_SUPPLIED ENTRIES_

— start —

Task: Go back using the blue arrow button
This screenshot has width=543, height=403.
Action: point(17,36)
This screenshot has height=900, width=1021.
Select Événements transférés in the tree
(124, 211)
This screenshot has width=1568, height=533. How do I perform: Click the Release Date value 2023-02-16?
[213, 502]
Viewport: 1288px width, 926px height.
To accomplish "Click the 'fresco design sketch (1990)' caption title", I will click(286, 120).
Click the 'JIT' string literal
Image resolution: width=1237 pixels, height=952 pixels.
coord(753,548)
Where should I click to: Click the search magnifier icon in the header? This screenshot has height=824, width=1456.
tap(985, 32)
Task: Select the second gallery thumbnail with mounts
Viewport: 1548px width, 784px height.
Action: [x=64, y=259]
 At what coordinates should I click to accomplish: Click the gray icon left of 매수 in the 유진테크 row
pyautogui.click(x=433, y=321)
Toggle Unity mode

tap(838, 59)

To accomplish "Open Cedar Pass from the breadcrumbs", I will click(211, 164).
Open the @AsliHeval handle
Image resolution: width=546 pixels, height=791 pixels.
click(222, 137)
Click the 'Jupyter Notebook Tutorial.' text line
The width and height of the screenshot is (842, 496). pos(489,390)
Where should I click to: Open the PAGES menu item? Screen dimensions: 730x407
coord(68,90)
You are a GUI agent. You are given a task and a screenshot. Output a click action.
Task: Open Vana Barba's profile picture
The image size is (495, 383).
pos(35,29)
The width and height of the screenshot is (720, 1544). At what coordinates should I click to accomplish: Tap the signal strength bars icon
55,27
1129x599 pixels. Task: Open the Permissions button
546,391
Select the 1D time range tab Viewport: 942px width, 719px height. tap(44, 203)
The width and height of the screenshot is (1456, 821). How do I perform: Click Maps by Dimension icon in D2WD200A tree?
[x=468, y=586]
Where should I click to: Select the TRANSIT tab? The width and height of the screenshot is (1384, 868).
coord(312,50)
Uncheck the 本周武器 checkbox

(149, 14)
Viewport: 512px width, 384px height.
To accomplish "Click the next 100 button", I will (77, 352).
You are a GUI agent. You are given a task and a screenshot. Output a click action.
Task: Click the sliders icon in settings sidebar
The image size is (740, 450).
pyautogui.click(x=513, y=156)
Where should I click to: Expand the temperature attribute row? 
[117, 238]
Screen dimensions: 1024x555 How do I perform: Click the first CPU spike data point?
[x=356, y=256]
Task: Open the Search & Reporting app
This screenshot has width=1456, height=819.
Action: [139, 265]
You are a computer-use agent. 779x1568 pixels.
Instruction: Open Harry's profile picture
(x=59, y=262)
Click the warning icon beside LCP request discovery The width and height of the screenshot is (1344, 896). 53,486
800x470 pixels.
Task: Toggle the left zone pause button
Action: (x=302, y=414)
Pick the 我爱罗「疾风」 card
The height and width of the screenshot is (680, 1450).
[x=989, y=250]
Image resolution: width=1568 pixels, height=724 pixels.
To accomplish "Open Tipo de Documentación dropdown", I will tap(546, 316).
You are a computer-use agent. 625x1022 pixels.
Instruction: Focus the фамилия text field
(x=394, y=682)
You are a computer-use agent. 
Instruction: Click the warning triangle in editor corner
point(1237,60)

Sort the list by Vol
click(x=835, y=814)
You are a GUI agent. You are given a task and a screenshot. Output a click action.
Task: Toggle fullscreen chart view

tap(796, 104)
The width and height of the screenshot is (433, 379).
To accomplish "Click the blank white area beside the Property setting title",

— end —

Can you recast the listing above as a numbered list, dropping every blank line?

1. Task: Go back using the blue arrow button
2. This screenshot has width=543, height=403.
3. Action: point(17,36)
4. This screenshot has height=900, width=1021.
5. Select Événements transférés in the tree
6. (124, 211)
7. This screenshot has width=1568, height=533. How do I perform: Click the Release Date value 2023-02-16?
8. [213, 502]
9. Viewport: 1288px width, 926px height.
10. To accomplish "Click the 'fresco design sketch (1990)' caption title", I will click(286, 120).
11. Click the 'JIT' string literal
12. Image resolution: width=1237 pixels, height=952 pixels.
13. coord(753,548)
14. Where should I click to: Click the search magnifier icon in the header? This screenshot has height=824, width=1456.
15. tap(985, 32)
16. Task: Select the second gallery thumbnail with mounts
17. Viewport: 1548px width, 784px height.
18. Action: [x=64, y=259]
19.  At what coordinates should I click to accomplish: Click the gray icon left of 매수 in the 유진테크 row
20. pyautogui.click(x=433, y=321)
21. Toggle Unity mode
22. tap(838, 59)
23. To accomplish "Open Cedar Pass from the breadcrumbs", I will click(211, 164).
24. Open the @AsliHeval handle
25. Image resolution: width=546 pixels, height=791 pixels.
26. click(222, 137)
27. Click the 'Jupyter Notebook Tutorial.' text line
28. The width and height of the screenshot is (842, 496). pos(489,390)
29. Where should I click to: Open the PAGES menu item? Screen dimensions: 730x407
30. coord(68,90)
31. You are a GUI agent. You are given a task and a screenshot. Output a click action.
32. Task: Open Vana Barba's profile picture
33. The image size is (495, 383).
34. pos(35,29)
35. The width and height of the screenshot is (720, 1544). At what coordinates should I click to accomplish: Tap the signal strength bars icon
36. 55,27
37. 1129x599 pixels. Task: Open the Permissions button
38. 546,391
39. Select the 1D time range tab Viewport: 942px width, 719px height. tap(44, 203)
40. The width and height of the screenshot is (1456, 821). How do I perform: Click Maps by Dimension icon in D2WD200A tree?
41. [x=468, y=586]
42. Where should I click to: Select the TRANSIT tab? The width and height of the screenshot is (1384, 868).
43. coord(312,50)
44. Uncheck the 本周武器 checkbox
45. (149, 14)
46. Viewport: 512px width, 384px height.
47. To accomplish "Click the next 100 button", I will (77, 352).
48. You are a GUI agent. You are given a task and a screenshot. Output a click action.
49. Task: Click the sliders icon in settings sidebar
50. The image size is (740, 450).
51. pyautogui.click(x=513, y=156)
52. Where should I click to: Expand the temperature attribute row? 
53. [117, 238]
54. Screen dimensions: 1024x555 How do I perform: Click the first CPU spike data point?
55. [x=356, y=256]
56. Task: Open the Search & Reporting app
57. This screenshot has width=1456, height=819.
58. Action: [139, 265]
59. You are a computer-use agent. 779x1568 pixels.
60. Instruction: Open Harry's profile picture
61. (x=59, y=262)
62. Click the warning icon beside LCP request discovery The width and height of the screenshot is (1344, 896). 53,486
63. 800x470 pixels.
64. Task: Toggle the left zone pause button
65. Action: (x=302, y=414)
66. Pick the 我爱罗「疾风」 card
67. The height and width of the screenshot is (680, 1450).
68. [x=989, y=250]
69. Image resolution: width=1568 pixels, height=724 pixels.
70. To accomplish "Open Tipo de Documentación dropdown", I will tap(546, 316).
71. You are a computer-use agent. 625x1022 pixels.
72. Instruction: Focus the фамилия text field
73. (x=394, y=682)
74. You are a computer-use agent. 
75. Instruction: Click the warning triangle in editor corner
76. point(1237,60)
77. Sort the list by Vol
78. click(x=835, y=814)
79. You are a GUI agent. You are given a task and a screenshot. Output a click action.
80. Task: Toggle fullscreen chart view
81. tap(796, 104)
82. The width and height of the screenshot is (433, 379).
83. To accomplish "Click the blank white area beside the Property setting title",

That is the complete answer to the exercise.